_The exercise_. Switch "radio option" to "radio button" in the lines starting at the first line and ending at the line containing "Select the Insuficiencia", leaving everything else unchanged, and give back only those lines.

_Listing_.
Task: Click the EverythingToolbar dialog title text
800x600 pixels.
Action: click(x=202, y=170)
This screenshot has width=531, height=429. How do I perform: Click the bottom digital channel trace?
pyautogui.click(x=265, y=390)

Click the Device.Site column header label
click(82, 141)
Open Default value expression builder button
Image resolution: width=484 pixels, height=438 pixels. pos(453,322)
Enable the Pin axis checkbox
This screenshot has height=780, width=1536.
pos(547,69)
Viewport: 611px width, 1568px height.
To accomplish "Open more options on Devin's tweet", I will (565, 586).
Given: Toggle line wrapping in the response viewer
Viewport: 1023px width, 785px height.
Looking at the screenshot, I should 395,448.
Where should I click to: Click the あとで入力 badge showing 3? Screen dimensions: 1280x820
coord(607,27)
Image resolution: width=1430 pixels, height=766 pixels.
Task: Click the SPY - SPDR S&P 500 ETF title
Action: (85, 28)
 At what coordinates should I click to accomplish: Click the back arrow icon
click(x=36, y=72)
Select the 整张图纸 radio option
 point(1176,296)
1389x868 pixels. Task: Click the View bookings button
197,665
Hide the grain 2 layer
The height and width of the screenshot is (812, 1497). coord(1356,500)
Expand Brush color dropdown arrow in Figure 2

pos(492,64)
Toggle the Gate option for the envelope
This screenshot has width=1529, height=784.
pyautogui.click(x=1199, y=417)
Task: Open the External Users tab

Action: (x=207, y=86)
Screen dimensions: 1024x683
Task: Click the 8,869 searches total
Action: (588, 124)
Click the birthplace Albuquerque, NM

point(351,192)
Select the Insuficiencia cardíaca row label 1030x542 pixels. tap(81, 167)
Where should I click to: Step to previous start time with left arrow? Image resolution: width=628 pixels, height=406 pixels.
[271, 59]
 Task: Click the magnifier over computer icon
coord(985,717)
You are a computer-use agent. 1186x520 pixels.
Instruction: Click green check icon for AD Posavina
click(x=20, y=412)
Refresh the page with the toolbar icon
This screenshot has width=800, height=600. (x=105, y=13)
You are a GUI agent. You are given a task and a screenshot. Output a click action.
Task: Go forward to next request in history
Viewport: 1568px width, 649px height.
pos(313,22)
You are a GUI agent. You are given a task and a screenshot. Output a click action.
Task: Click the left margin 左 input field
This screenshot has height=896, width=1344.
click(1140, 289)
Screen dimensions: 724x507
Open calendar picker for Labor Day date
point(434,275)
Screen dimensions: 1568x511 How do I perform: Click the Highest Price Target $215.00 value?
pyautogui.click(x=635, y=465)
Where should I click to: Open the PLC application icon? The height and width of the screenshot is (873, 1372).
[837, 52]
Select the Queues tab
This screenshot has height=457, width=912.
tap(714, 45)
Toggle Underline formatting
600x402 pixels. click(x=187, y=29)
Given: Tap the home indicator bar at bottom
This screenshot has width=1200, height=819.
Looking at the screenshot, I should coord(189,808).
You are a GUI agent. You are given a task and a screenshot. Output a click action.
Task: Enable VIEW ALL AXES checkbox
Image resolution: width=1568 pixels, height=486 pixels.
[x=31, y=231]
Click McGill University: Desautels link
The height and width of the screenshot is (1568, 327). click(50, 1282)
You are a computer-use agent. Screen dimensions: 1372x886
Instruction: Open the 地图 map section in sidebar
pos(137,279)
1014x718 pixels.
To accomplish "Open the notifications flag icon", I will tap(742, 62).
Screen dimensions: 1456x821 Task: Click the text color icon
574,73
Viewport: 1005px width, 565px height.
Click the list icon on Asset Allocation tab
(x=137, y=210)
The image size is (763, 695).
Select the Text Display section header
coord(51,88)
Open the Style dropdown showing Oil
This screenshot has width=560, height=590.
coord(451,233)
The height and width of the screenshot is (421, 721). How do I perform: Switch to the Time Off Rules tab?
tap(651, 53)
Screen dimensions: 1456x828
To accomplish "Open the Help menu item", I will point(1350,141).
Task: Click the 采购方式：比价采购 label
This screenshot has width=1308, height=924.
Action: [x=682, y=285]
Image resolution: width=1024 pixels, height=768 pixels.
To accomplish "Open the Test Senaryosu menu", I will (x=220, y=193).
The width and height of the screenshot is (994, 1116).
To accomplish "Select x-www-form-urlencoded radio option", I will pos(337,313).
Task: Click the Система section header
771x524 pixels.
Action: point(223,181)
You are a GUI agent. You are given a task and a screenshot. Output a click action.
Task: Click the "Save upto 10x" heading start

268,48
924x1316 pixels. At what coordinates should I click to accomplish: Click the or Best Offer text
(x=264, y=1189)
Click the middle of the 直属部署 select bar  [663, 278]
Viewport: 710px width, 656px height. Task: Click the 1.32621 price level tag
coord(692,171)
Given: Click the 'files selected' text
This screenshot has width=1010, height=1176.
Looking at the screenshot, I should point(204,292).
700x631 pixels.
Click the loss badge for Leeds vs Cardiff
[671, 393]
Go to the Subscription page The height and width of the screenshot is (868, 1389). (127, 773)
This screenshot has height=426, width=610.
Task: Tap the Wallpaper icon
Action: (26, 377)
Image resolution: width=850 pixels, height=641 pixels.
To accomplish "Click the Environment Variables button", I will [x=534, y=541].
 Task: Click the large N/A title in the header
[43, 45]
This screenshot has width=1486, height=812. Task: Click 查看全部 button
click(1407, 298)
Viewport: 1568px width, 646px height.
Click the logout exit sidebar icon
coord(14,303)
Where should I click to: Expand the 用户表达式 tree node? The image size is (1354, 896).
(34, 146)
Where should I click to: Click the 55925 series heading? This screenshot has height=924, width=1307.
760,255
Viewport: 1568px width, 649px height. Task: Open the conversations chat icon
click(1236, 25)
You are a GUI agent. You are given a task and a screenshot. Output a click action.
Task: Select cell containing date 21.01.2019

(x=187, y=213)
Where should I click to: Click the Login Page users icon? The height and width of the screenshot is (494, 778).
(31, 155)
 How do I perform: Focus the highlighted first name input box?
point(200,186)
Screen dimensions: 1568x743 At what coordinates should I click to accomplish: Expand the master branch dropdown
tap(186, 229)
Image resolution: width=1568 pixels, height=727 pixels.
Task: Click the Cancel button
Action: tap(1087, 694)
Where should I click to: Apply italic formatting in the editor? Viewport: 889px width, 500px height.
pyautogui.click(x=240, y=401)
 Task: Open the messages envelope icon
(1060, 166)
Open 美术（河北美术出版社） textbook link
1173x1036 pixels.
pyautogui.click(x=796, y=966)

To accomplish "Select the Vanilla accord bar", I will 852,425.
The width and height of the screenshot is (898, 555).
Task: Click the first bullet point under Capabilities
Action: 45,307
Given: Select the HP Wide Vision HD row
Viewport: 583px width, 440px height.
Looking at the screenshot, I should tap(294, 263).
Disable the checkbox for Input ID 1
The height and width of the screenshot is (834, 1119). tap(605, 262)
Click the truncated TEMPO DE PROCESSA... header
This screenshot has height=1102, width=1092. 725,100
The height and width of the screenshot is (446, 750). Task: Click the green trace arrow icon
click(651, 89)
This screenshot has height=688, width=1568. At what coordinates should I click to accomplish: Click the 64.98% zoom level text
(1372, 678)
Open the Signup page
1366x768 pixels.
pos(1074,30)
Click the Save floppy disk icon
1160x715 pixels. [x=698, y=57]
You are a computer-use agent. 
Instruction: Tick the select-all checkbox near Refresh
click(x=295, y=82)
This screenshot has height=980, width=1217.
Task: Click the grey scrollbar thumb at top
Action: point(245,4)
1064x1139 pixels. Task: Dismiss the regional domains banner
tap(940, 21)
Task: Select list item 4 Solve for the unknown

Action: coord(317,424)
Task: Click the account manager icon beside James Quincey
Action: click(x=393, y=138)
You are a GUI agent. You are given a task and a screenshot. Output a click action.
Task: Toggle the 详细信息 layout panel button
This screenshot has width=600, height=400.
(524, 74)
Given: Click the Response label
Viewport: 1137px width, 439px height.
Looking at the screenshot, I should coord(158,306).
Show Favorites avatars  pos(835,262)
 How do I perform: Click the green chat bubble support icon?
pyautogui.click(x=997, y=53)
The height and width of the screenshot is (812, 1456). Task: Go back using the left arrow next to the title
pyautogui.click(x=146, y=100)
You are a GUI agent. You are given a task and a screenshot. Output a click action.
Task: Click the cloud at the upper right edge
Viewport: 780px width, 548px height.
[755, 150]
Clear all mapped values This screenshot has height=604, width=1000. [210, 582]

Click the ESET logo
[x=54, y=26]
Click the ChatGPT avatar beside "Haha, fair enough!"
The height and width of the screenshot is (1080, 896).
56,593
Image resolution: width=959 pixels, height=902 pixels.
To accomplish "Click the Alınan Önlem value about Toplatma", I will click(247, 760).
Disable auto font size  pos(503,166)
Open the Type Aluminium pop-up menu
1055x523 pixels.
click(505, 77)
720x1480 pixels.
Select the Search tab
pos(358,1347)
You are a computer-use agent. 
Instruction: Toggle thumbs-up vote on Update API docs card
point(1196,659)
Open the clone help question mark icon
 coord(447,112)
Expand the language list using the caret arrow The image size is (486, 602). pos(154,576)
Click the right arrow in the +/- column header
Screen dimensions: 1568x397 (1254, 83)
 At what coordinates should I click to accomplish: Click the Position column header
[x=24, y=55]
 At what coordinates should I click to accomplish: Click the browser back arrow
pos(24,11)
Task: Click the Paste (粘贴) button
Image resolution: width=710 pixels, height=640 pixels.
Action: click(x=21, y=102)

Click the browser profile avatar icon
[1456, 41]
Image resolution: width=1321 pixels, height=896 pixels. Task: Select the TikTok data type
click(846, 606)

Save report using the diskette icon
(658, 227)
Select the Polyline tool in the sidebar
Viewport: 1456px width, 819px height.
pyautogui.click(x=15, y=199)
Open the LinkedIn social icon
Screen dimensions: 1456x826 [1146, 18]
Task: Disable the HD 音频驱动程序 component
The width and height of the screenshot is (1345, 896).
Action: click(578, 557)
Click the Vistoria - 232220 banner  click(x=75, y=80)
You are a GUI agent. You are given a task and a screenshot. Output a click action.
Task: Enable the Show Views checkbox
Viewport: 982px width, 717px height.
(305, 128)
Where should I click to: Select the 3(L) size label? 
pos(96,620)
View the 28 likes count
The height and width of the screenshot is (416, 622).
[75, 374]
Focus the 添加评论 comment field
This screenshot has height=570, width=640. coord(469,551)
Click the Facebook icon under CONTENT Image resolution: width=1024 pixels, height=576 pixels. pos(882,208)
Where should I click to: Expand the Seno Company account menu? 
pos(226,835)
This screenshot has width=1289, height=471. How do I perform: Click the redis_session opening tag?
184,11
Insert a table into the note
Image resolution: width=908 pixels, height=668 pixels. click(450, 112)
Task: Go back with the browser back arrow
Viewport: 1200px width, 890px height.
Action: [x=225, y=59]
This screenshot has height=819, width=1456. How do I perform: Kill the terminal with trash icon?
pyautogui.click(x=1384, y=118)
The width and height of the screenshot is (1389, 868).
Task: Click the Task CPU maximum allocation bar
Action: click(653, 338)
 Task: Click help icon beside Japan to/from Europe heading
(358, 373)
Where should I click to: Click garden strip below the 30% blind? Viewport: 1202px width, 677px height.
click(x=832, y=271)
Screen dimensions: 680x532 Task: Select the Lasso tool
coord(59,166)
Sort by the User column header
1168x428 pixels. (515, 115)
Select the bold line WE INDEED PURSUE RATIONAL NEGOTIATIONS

_Full answer_.
Task: Click the EverythingToolbar dialog title text
800x600 pixels.
Action: click(x=202, y=170)
This screenshot has width=531, height=429. How do I perform: Click the bottom digital channel trace?
pyautogui.click(x=265, y=390)

Click the Device.Site column header label
click(82, 141)
Open Default value expression builder button
Image resolution: width=484 pixels, height=438 pixels. pos(453,322)
Enable the Pin axis checkbox
This screenshot has height=780, width=1536.
pos(547,69)
Viewport: 611px width, 1568px height.
To accomplish "Open more options on Devin's tweet", I will (565, 586).
Given: Toggle line wrapping in the response viewer
Viewport: 1023px width, 785px height.
Looking at the screenshot, I should 395,448.
Where should I click to: Click the あとで入力 badge showing 3? Screen dimensions: 1280x820
coord(607,27)
Image resolution: width=1430 pixels, height=766 pixels.
Task: Click the SPY - SPDR S&P 500 ETF title
Action: (85, 28)
 At what coordinates should I click to accomplish: Click the back arrow icon
click(x=36, y=72)
Select the 整张图纸 radio button
 point(1176,296)
1389x868 pixels. Task: Click the View bookings button
197,665
Hide the grain 2 layer
The height and width of the screenshot is (812, 1497). coord(1356,500)
Expand Brush color dropdown arrow in Figure 2

pos(492,64)
Toggle the Gate option for the envelope
This screenshot has width=1529, height=784.
pyautogui.click(x=1199, y=417)
Task: Open the External Users tab

Action: (x=207, y=86)
Screen dimensions: 1024x683
Task: Click the 8,869 searches total
Action: (588, 124)
Click the birthplace Albuquerque, NM

point(351,192)
Select the Insuficiencia cardíaca row label 1030x542 pixels. tap(81, 167)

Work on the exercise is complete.